I do think it makes sense to stick with the PhD meaning you're a world class expert in some area, but if so then we need to adjust our expectations for what Master's level work means in the sciences. Right now it seems to just represent a hurdle you need to whiz past on your way to the PhD.
The problem is that grade inflation means the majority of students will fall short of these goalposts. I agree with your assessment that undergrad degrees represent hurdles, regardless of whether a student is planning to stay in academia or not.
My experience with getting a Masters degree was that it was really tough work that required my full dedication for two years. But I had a world-class scientist as an advisor breathing down my neck the whole time and expecting results, and my experience doesn't seem to match that of many other MScs I know. Some departments seem to be "degree factories"; it takes an unreasonable amount of effort to follow up students in the classical "apprenticeship" tradition described by GP. It would be very strange if every department at every university managed this level of dedication, with student numbers being what they are.
I'm having trouble believing this.
In UK, most Masters degrees last 1 year, and there are several degrees considered good such as Imperial's MSc in Machine Learning, Cambridge's MPhil in Machine Learning, Speech and Language Technology, Edinburgh's MSc in Cognitive Science, and others. Is it really possible to become a "master" of machine learning in one year?

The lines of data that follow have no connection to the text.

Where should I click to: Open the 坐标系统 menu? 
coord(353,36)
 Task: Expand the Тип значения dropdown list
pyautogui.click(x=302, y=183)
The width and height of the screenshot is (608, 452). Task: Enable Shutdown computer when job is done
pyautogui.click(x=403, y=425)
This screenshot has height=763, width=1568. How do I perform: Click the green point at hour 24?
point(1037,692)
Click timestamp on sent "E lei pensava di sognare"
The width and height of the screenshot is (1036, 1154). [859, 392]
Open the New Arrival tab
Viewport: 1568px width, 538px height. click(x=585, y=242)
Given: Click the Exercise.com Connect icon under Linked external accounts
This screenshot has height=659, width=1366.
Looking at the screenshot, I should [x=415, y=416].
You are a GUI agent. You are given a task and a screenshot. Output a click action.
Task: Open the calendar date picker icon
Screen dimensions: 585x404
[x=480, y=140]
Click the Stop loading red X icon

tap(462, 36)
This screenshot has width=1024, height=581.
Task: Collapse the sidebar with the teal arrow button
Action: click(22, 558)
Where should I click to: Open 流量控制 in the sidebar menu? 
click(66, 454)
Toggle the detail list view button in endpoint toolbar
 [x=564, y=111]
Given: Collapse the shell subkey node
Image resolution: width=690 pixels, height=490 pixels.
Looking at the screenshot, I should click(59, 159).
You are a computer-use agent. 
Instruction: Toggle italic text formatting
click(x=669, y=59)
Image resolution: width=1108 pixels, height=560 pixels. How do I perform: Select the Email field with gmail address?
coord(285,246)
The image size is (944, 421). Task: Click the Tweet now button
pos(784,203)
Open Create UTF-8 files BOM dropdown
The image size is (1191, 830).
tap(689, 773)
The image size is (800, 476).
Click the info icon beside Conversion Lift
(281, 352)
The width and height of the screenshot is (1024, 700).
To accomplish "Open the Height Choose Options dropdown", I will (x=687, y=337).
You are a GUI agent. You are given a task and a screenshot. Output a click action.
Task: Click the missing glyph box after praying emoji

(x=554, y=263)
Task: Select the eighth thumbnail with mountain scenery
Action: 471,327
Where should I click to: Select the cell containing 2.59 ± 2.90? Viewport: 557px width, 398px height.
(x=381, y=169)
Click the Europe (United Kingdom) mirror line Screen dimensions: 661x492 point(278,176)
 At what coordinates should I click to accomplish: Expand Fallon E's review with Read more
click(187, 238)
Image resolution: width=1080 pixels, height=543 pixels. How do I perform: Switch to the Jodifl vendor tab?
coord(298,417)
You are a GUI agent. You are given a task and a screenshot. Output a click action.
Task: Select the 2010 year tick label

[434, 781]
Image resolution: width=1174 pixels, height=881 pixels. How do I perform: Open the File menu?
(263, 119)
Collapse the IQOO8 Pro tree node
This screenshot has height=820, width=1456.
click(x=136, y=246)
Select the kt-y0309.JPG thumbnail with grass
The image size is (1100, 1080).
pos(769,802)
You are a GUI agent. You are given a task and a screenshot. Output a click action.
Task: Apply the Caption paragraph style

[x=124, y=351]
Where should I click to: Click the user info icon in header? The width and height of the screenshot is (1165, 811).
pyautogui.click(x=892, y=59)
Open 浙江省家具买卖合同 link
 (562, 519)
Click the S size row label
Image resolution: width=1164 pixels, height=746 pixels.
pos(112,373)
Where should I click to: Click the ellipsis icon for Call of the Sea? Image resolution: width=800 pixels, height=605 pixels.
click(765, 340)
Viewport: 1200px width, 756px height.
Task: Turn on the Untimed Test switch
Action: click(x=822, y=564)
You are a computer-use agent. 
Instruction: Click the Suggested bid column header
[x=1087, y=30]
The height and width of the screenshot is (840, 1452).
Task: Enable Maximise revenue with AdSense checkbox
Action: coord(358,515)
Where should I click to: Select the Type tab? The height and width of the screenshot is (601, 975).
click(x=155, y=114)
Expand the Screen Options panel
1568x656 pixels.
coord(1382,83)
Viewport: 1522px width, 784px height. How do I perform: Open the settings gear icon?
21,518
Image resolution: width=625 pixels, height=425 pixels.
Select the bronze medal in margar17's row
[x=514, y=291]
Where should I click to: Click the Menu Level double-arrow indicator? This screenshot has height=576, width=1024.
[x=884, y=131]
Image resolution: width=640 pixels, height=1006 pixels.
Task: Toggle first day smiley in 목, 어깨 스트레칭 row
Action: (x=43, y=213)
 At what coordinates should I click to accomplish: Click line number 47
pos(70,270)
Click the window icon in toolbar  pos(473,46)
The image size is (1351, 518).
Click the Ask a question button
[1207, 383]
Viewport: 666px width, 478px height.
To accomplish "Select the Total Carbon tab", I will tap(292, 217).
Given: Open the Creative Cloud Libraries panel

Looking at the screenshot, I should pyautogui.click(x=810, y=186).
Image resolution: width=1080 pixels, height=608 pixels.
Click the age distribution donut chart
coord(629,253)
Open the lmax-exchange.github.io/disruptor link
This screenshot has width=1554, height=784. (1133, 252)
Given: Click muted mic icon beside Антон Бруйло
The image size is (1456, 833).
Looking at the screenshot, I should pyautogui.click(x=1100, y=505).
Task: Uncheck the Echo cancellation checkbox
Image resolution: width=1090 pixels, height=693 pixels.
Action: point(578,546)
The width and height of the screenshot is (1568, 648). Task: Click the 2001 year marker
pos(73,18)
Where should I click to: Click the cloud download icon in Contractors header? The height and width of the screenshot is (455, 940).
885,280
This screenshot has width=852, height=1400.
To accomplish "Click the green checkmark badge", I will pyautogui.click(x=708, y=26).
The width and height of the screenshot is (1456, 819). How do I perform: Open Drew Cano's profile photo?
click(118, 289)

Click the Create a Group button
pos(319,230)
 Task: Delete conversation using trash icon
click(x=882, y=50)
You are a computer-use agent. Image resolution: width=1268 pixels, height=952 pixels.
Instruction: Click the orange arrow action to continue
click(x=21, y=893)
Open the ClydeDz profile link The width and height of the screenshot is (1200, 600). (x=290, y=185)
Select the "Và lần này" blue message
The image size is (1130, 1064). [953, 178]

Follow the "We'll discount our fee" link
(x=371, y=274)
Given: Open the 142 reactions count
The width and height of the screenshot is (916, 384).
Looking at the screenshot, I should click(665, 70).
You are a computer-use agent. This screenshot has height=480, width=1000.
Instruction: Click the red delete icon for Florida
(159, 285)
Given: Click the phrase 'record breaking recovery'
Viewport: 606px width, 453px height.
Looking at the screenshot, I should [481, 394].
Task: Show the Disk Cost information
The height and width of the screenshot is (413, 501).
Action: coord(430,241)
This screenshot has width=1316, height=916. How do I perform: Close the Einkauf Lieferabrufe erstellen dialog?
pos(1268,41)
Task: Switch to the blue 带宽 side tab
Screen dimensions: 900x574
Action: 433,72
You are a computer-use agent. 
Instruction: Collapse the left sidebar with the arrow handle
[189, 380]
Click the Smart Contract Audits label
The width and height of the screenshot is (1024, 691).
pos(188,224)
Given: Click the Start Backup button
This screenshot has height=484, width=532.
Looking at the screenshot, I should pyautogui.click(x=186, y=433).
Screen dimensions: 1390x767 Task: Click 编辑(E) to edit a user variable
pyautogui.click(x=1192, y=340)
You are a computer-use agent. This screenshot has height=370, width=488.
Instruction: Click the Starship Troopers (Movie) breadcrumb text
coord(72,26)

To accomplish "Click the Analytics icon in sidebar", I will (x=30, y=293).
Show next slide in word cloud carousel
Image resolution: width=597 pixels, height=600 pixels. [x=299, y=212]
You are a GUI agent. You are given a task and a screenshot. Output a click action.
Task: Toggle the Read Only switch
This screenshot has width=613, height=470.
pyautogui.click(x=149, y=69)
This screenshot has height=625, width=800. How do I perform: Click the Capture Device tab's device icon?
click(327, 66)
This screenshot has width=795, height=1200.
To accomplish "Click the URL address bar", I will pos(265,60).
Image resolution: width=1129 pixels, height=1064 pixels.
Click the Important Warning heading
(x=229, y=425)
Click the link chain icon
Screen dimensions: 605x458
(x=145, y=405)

Also, at least in Computer Science, most of the Bachelors degrees considered good in UK do not seem to focus at all on replicating science. In fact, for my final year undergraduate project, I was encouraged to find something novel, and at no point my supervisor hinted towards focusing on replicability.
Is it perhaps more common in US?
Of course, you can define the term "master" to mean pretty much whatever you like. But I'd say that two years of additional, focused study when you are already proficient in your field should be more than enough to have a mastery of the specific skills and knowledge that is at least on a high national level. I'm from Norway, so the US picture is unknown to me.
Actually I think farming out replication to undergrads would be an excellent approach. Your final year undergrad project should be to choose an under-replicated study and repeat it, publishing your findings. Each individual study might be less reliable if done by an undergrad than done by a seasoned researcher, but if each study is repeated by say 5 undergrads and 2+ of them fail to replicate the results, that would be enough to indicate that the study warrants further attention.
> One student could spend their time working on a important result gaining tons of insight and expertise while another could be stuck replicating a task that turned out to be worthless bullshit and have very little to show for it.
The whole point of science is that we don't know what will turn out to be an important result and what will turn out to be worthless bullshit. No study is worth a damn unless it's been replicated but everyone is too busy trying to land-grab the next little piece of unexplored territory to actually validate anything that comes before.
If nothing else, we need to regain the perception that a negative result is just as important as a positive result - to paraphrase Edison, discovering 100 things that don't work is just as important as discovering one thing that does.